Weather Router

Weather Router

Educational Technology - CS6460

In the summer of 2021 I took Educational Technology at Georgia Tech. The class is very open, you can choose to do a research project or a development project. Whatever you decide to focus on it must be academically research-based. Work is done under the loose guidance of an advisor and reviewed by peers weekly.

The course had several different stages. The first few weeks of the program research was done for our ideas. Once we settled on an idea we generated a project proposal. The rest of the class was spent working on our project and reviewing our peer's work.

The Project

I decided early on that I wanted to do a full-stack website, it's nice to have a usable and iterative project instead of just a prototype. I saw this an opportunity to broaden my skill set. I had done one previous project with Flask but nothing to this extent. I had also never worked with JavaScript.

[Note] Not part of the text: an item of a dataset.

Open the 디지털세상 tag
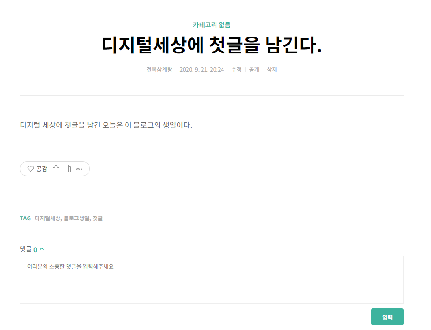 [47, 218]
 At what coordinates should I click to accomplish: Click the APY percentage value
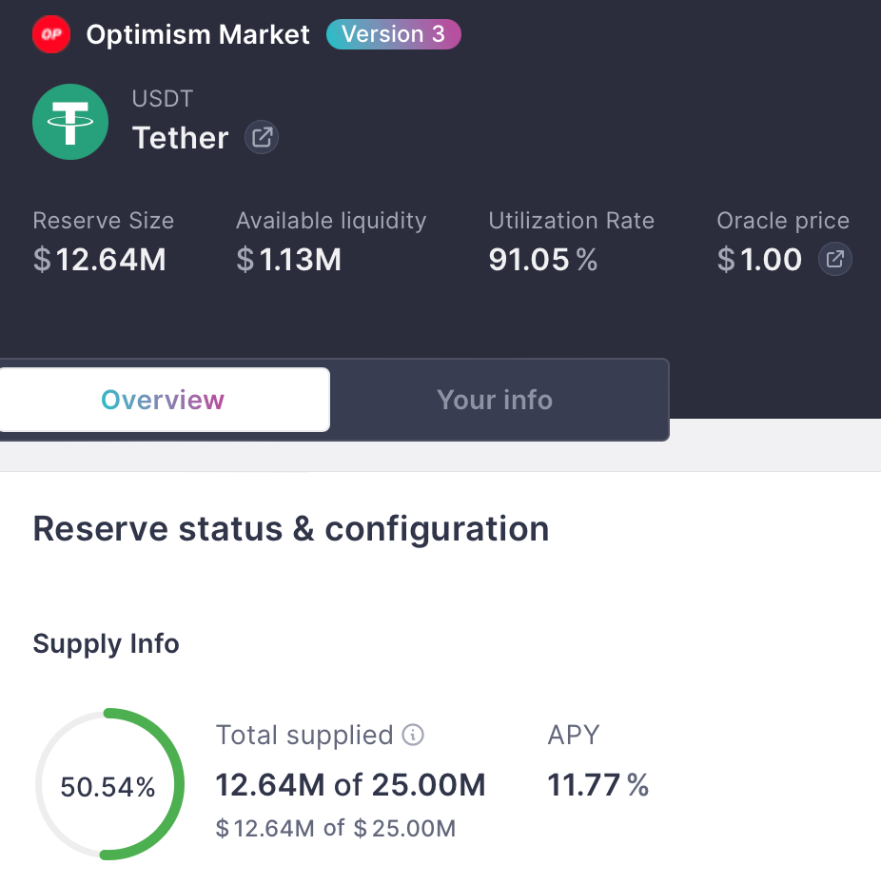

The other idea that I had was a weather router for sailing. Sailing navigation is a complex problem. For long-distance sailing calculating the correct route can mean a significantly faster and safer passage. Sailors must plan their route according to their boat’s sailing characteristics and the weather forecast. Because each boat has different movement characteristics, this is obtained from onboard data recording or from a similar boat. The weather forecasts are available from a variety of meteorological sources that depict predicted wind speed and direction. Using this information there are a variety of
weather routing programs that can find the optimal route to a destination given a weather forecast for their particular boat. This makes what was a previously complex problem easily solvable. Before this sailors seeking the best route would consult the weather forecast or monthly averaged forecast known as pilot charts, and interpret it themselves. They would also rely more heavily on cruising guide books and paid meteorologists. The problem is there is a knowledge gap for many users who are using weather routing programs. Many users do not understand how to interpret the weather and how the weather routing program works. This leaves them without the needed skill to interpret weather forecasts and completely dependent on a technology they do not understand.

“While electronic navigation has proven very reliable, operators must always be proficient with the traditional navigation principles used by the electronic system, in order to validate/evaluate what is being displayed to them.”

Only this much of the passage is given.